Source data START

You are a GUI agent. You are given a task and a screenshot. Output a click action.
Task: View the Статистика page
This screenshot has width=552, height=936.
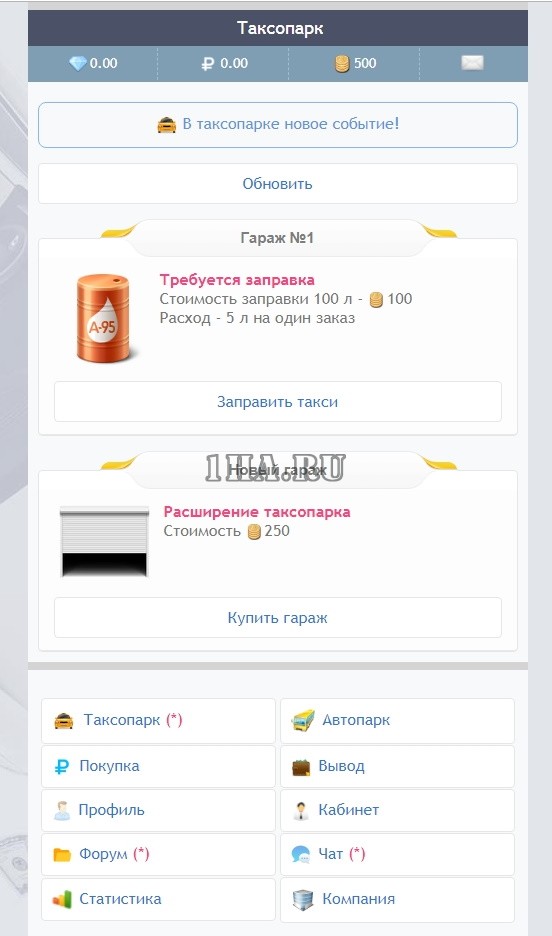point(158,899)
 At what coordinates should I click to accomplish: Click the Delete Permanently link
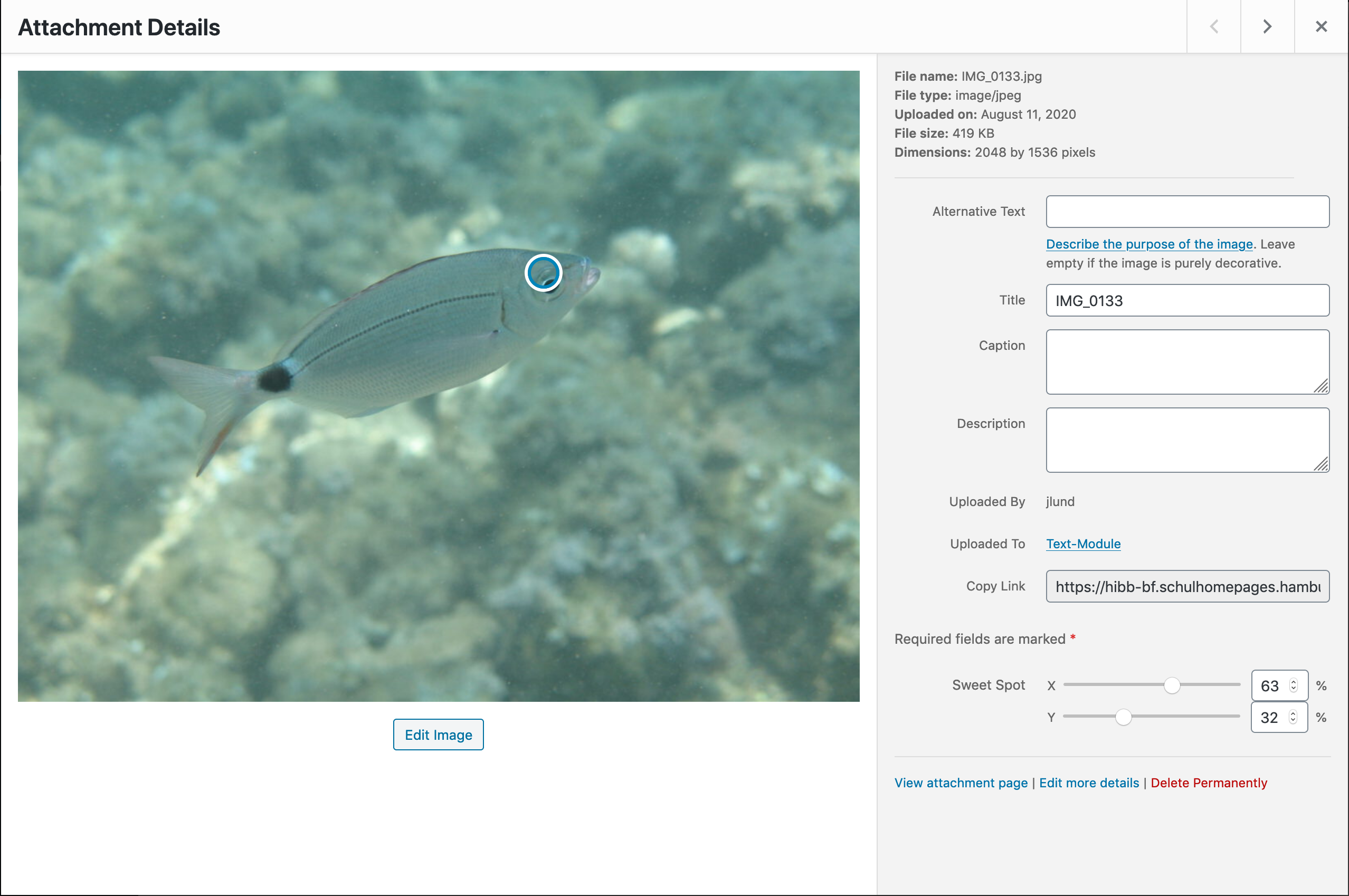click(x=1209, y=783)
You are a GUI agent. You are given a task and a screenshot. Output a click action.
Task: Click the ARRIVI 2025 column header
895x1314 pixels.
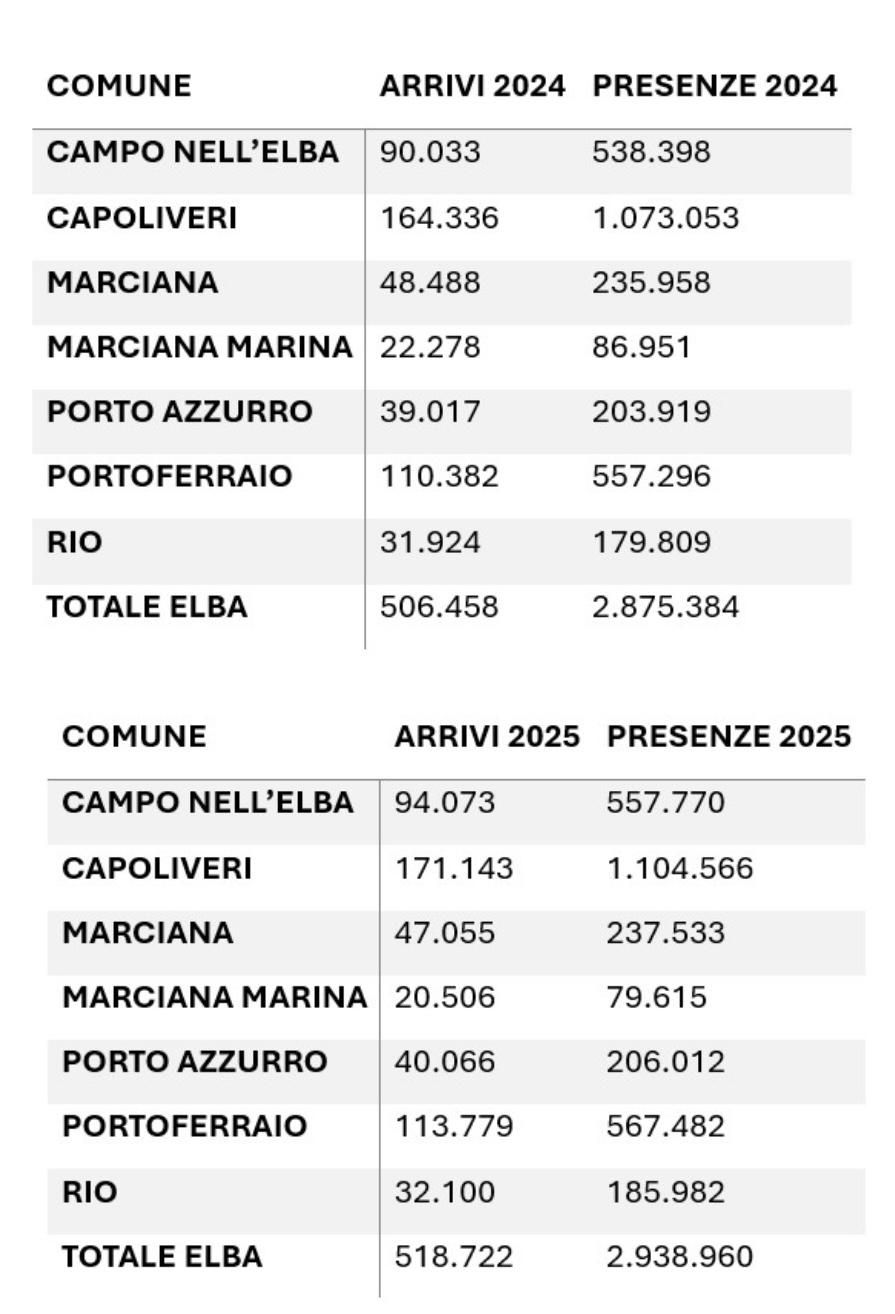point(487,737)
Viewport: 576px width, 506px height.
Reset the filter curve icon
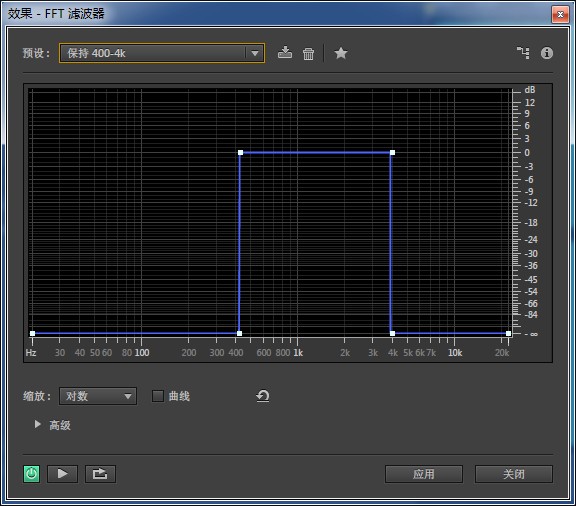(263, 396)
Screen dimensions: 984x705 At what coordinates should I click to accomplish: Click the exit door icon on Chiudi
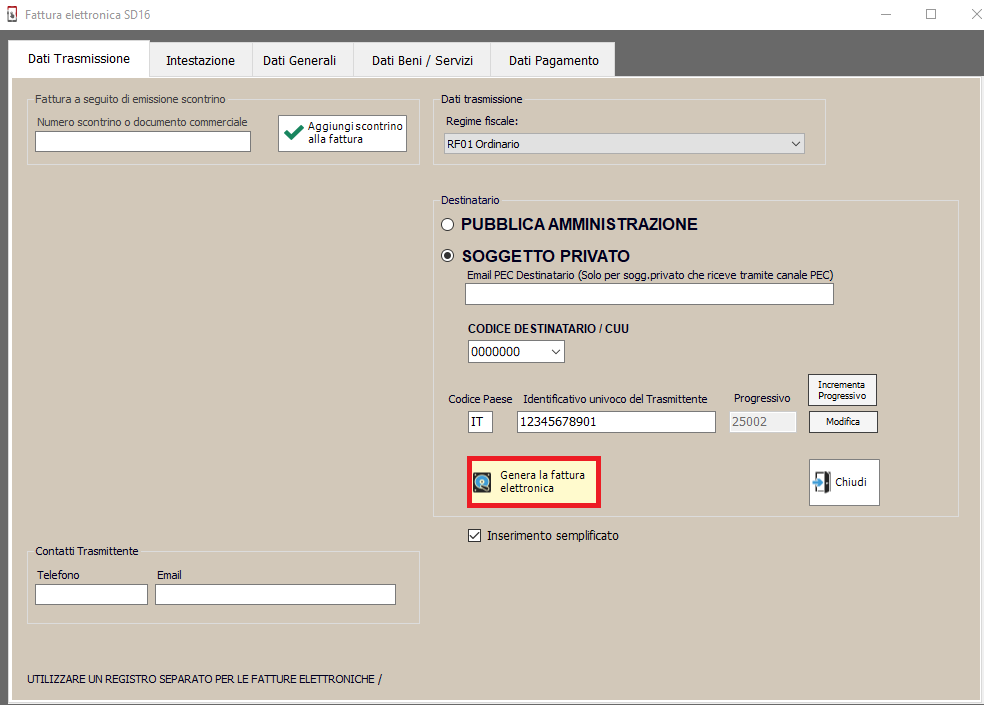click(822, 483)
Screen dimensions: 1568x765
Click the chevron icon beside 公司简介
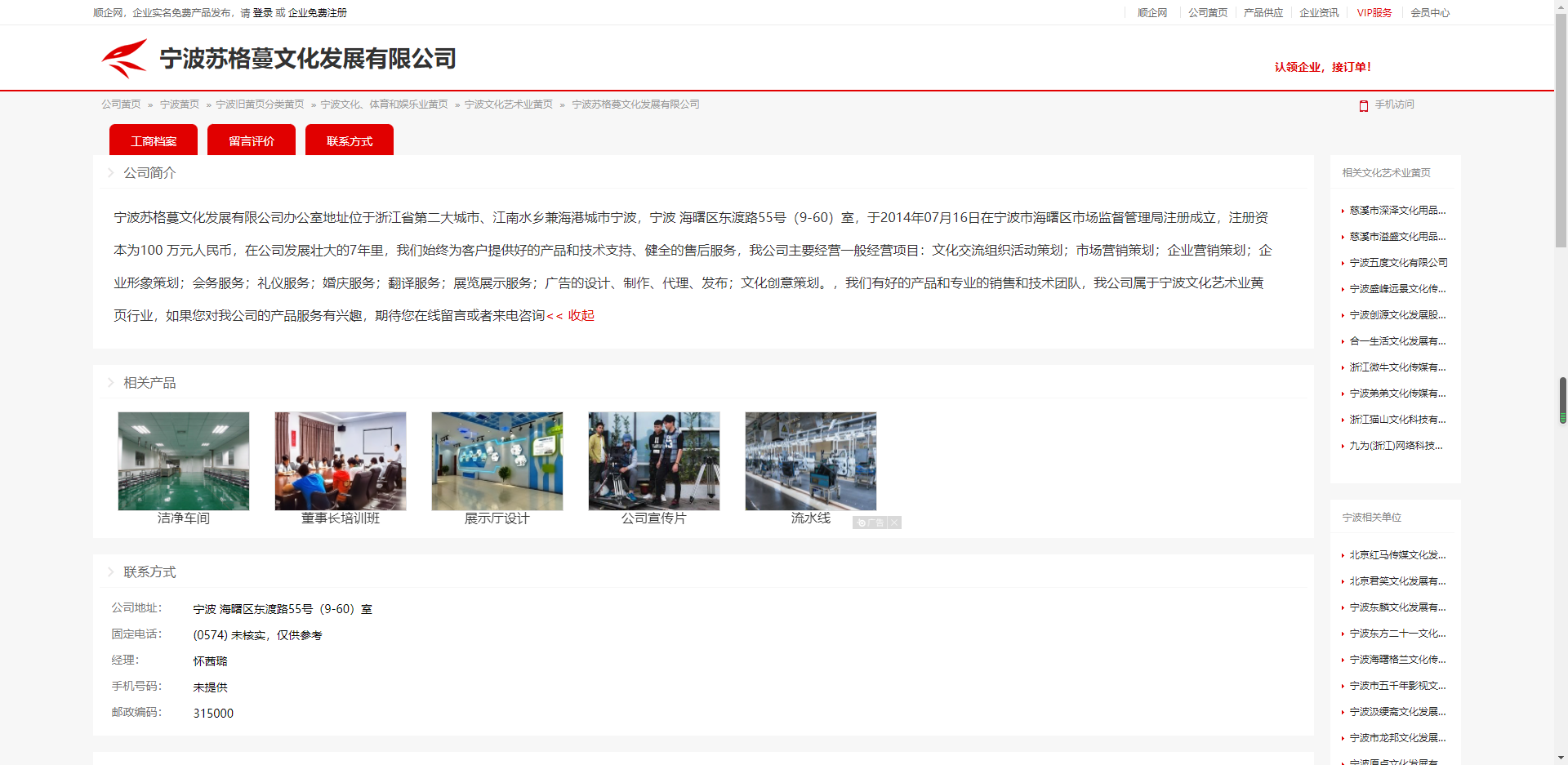[x=111, y=173]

Source data END

▶ Task directions:
Could the entries above be written out word for word, pictures excluded?

▶ Task result:
You are a GUI agent. You are given a task and a screenshot. Output a click action.
Task: View the Статистика page
This screenshot has width=552, height=936.
point(158,899)
 At what coordinates should I click to accomplish: Click the Delete Permanently link
click(x=1209, y=783)
You are a GUI agent. You are given a task and a screenshot. Output a click action.
Task: Click the ARRIVI 2025 column header
895x1314 pixels.
point(487,737)
Viewport: 576px width, 506px height.
Reset the filter curve icon
(263, 396)
Screen dimensions: 984x705 At what coordinates should I click to accomplish: Click the exit door icon on Chiudi
click(822, 483)
Screen dimensions: 1568x765
Click the chevron icon beside 公司简介
[x=111, y=173]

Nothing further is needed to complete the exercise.